** Task statement **
Reproduce each of the following items verbatim, preserving every line as it appears.

Target pointing data:
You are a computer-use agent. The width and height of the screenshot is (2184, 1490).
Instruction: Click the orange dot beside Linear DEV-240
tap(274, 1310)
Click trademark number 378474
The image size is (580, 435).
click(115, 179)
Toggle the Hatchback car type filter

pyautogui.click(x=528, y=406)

** Output for this exercise **
You are a computer-use agent. The width and height of the screenshot is (2184, 1490).
Instruction: Click the orange dot beside Linear DEV-240
tap(274, 1310)
Click trademark number 378474
The image size is (580, 435).
click(115, 179)
Toggle the Hatchback car type filter

pyautogui.click(x=528, y=406)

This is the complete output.